The genocide in Darfur, Sudan—Arab Muslims trying to drive out or destroy black-African Muslims—has been continuing for years. Much of the world now considers it to be a humanitarian crisis and that the international community should do something about it. A small number of African Union (AU) troops went in to try stabilize the situation; they can't do so by themselves. Countries like the United States have sent food and other supplies to aid refugees huddled in camps both inside and outside Sudan. Now the question is whether the United Nations (UN) can mount a peacekeeping force large enough to supplement or replace the AU forces while negotiations continue to try to bring a stop to the killing.

The situation in Darfur is indeed tragic, and the root of the tragedy is that Sudan lacks a just government. As a Washington Post editorial put it, "Sudan's government is culpable, today as in the past, [of] deliberately creating the conditions in which thousands of civilians from rebel-aligned tribes are likely to die. First the government and its militia drove these people from their villages. Then it impeded humanitarian workers so that thousands of them fell prey to disease or starved. Now it is obstructing a serious peacekeeping deployment, with the result that its victims will continue to face shortages of medicines and food" (5/30/06).

No matter what other countries do, however, to try to help by means of relief assistance and the promotion of negotiations, Sudan will not become a safe and healthy place for Dafurians unless Sudan becomes a just state with a trustworthy government. But who can make that happen? And if it doesn't happen, is there any point in the U.S. and other countries trying to do anything?

Part of the answer to these questions is that a fundamental change needs to take place in the attitude and approach of the world's major powers toward critical situations such as the one in Darfur.

The existing framework of international relations is internally at odds with itself. On the one hand, the UN stands for the primary principle that each member state should be sovereign. This means that no state may interfere in any other state with regard to its internal affairs. A state may use force against other states only to defend itself from attack. On the other hand, the nations of the world represented in the UN, including the United States, have, over the past few decades, built up a large body of law designed to respond to genocide and other acts of unjust governments. This is all part of a growing recognition that "humanitarian intervention" into supposedly sovereign states is legitimate under certain circumstances.

The only way these two principles of state sovereignty and humanitarian intervention can be held together, however, is if an international organization such as the UN manages to qualify the principle of state sovereignty in two ways. First, the UN must do more to define what constitutes just governance.
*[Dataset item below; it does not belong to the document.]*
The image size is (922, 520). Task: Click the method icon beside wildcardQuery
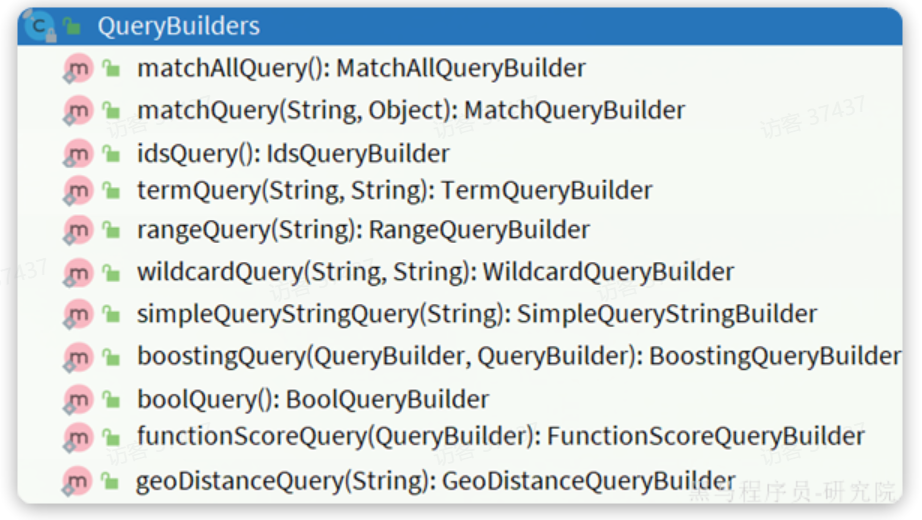tap(78, 273)
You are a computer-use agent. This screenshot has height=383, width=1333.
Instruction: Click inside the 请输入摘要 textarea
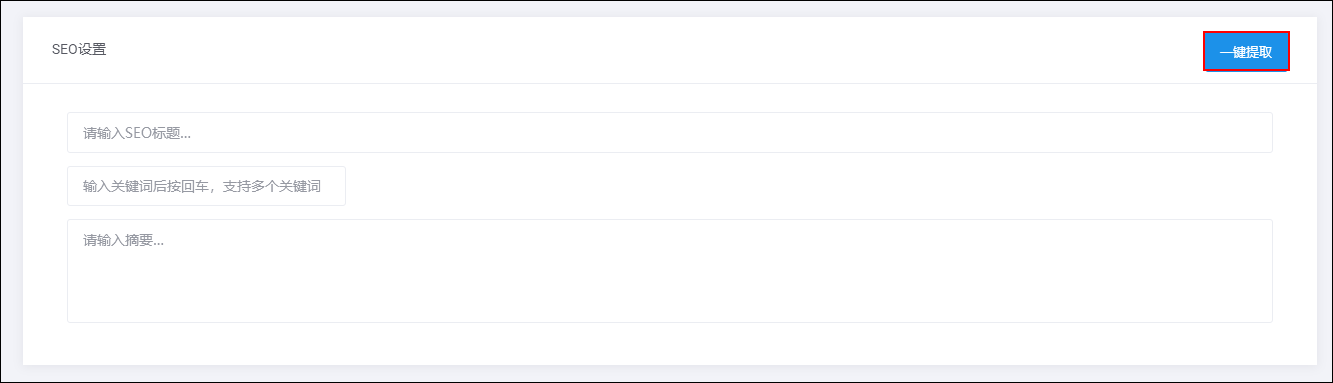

It would be good, for example, if the UN required that all its member states be governed in ways that include the accountability of government to citizens, adequate protection of individual and nongovernment-institutional rights, an independent judicial system, the transparency of government actions to the public, and so forth. In other words, sovereignty must be qualified and not left unqualified. That principle would then be complemented by a body of laws that would automatically go into effect when a state so violates the requirements of just governance that some of its own people stand in jeopardy. At that point, an international force along with serious and weighty negotiating teams would be sent to the state (or states) in question to arbitrate a resolution.

Obviously, the more one argues that humanitarian intervention should be carried out vigorously and without regard to a state's claim to sovereignty when its government is conducting or supporting crimes such as genocide, the more one is diminishing and limiting state sovereignty. On the other hand, the more one argues for the principle of state sovereignty, the more one will have to allow crimes such as genocide to go on inside supposedly sovereign states. Only by a broad international agreement to limit and qualify sovereignty in ways that promote good governance will it be possible for states both to enjoy their relative independence and to count on widespread international intervention in humanitarian crises.

The United States, therefore, must become a champion of both just governance and international cooperation for humanitarian intervention. It can no longer hold tightly to its own sovereignty as an unqualified end in itself while at the same time insisting on its independent right to intervene unilaterally or multilaterally in other countries whenever it chooses to do so. If the U.S. continues on that course, it will reaffirm the status quo, namely, that every state has a right to maintain its absolute sovereignty (insofar as it is able) and that intervention in crises like Darfur will take place only on a hit-or-miss basis and will remain a pawn in the competitive politics among major as well as minor powers. The people of the world need just governments and the states of the world need international justice—clearly articulated and legally enforced.

[For a background study of the development of the idea of the "sovereign state" and movements to qualify or limit the absoluteness of state claims to sovereignty see Daniel Philpott, Revolutions in Sovereignty (Princeton University Press, 2001).]